• [网页]
..........

Tritonserver中shm使用源代码分析

Tritonserver中shm使用源代码分析¶

从源码探索Tritonserver中shm如何使用，包括system shm和cuda ipc shm。一个shm req如何传递给server，然后在backend中使用。在server项目中，初始化了shmmanager。

C++
// tritonserver/server/src/main.cc
// Manager for shared memory blocks.
auto shm_manager = std::make_shared<triton::server::SharedMemoryManager>();

然后初始化GRPC server，将shm_manager传入。

C++
// Start the HTTP, GRPC, and metrics endpoints.
if (!StartEndpoints(server, trace_manager, shm_manager)) {
exit(1);
}

在grpc server中，采用异步方式处理不同类型的请求。分为三种：

C++
// server/src/grpc/grpc_server.cc
// common请求队列
std::unique_ptr<::grpc::ServerCompletionQueue> common_cq_;
// 模型推理请求队列
std::unique_ptr<::grpc::ServerCompletionQueue> model_infer_cq_;
// 模型流式推理请求队列
std::unique_ptr<::grpc::ServerCompletionQueue> model_stream_infer_cq_;

common 请求处理¶

在common请求中，每个类型就是一个CommonCallData类型，该类型包括了请求的回调函数。在thread中调用回调函数，处理请求。 commonhandler中注册了如下common请求类型：

C++
  void RegisterServerLive();
  void RegisterServerReady();
  void RegisterHealthCheck();
  void RegisterModelReady();
  void RegisterServerMetadata();
  void RegisterModelMetadata();
  void RegisterModelConfig();
  void RegisterModelStatistics();
  void RegisterTrace();
  void RegisterLogging();
  void RegisterSystemSharedMemoryStatus();
  void RegisterSystemSharedMemoryRegister();
  void RegisterSystemSharedMemoryUnregister();
  void RegisterCudaSharedMemoryStatus();
  void RegisterCudaSharedMemoryRegister();
  void RegisterCudaSharedMemoryUnregister();
  void RegisterRepositoryIndex();
  void RegisterRepositoryModelLoad();
  void RegisterRepositoryModelUnload();

gpu ipc shm和sys shm就在其中的函数注册了, 通过shm_manager注册管理name, raw_handle, byte_size, device_id等。

C++
void
CommonHandler::RegisterCudaSharedMemoryRegister()

..........

• [提取信息]
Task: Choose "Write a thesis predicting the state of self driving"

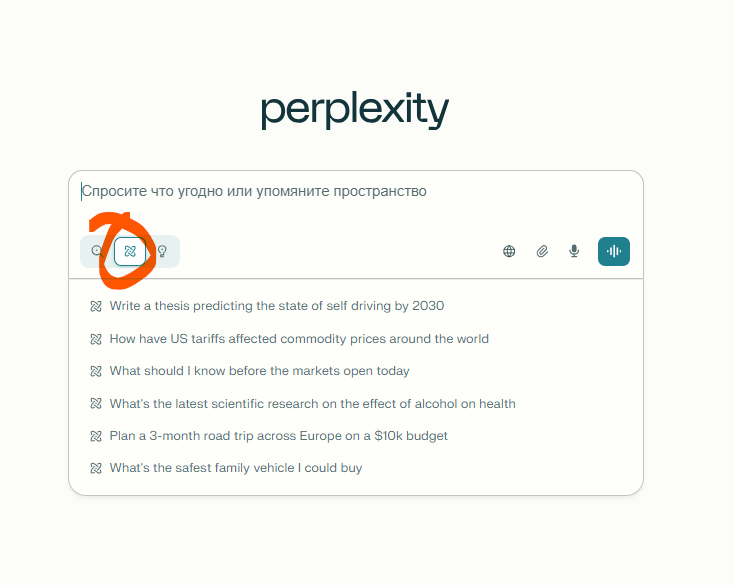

..........

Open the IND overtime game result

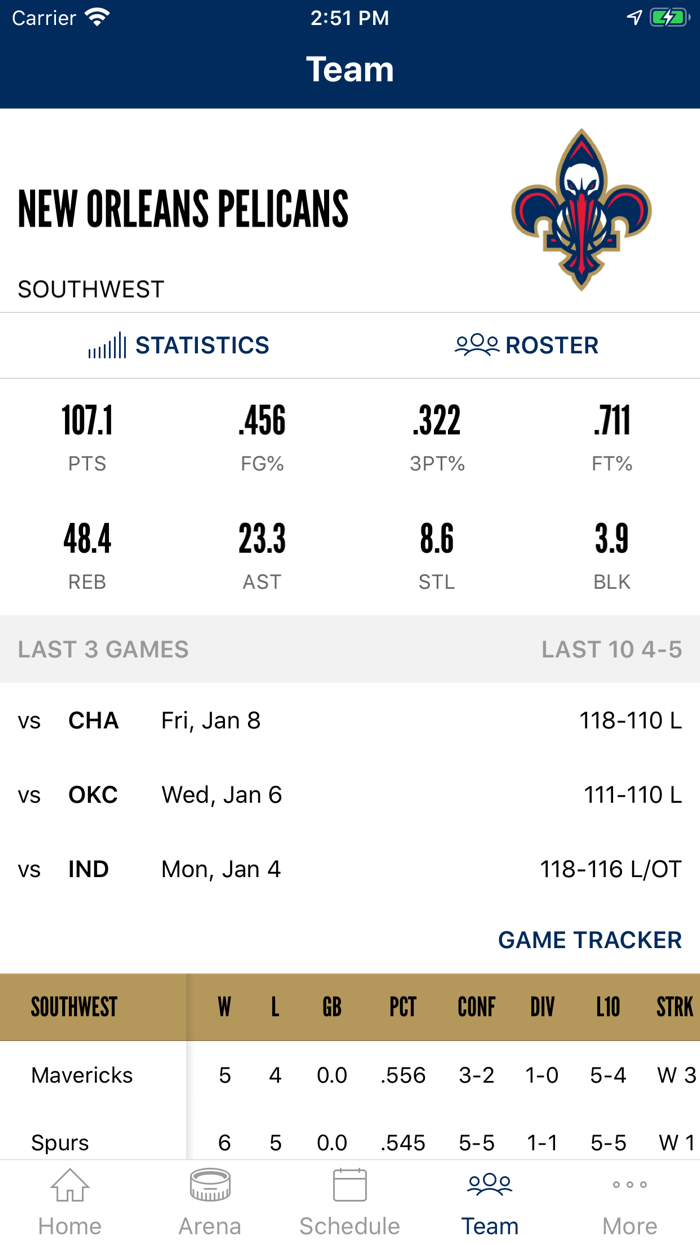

..........

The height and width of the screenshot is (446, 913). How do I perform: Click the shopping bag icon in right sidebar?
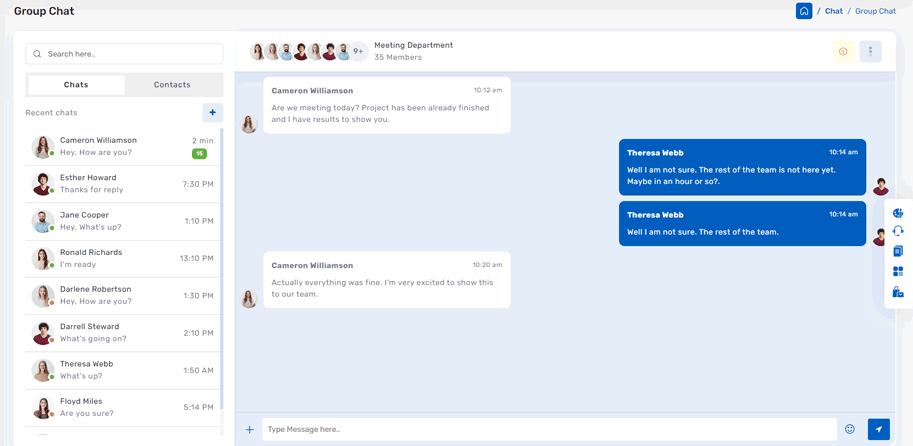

..........

• [练习题] 把上面网页里从“Tritonserver中shm使用源代码分析¶”开始、一直到“and metrics endpoints.”为止（包括这几个字）的那一段原样摘出来。

• [书面回答]
Tritonserver中shm使用源代码分析¶

从源码探索Tritonserver中shm如何使用，包括system shm和cuda ipc shm。一个shm req如何传递给server，然后在backend中使用。在server项目中，初始化了shmmanager。

C++
// tritonserver/server/src/main.cc
// Manager for shared memory blocks.
auto shm_manager = std::make_shared<triton::server::SharedMemoryManager>();

然后初始化GRPC server，将shm_manager传入。

C++
// Start the HTTP, GRPC, and metrics endpoints.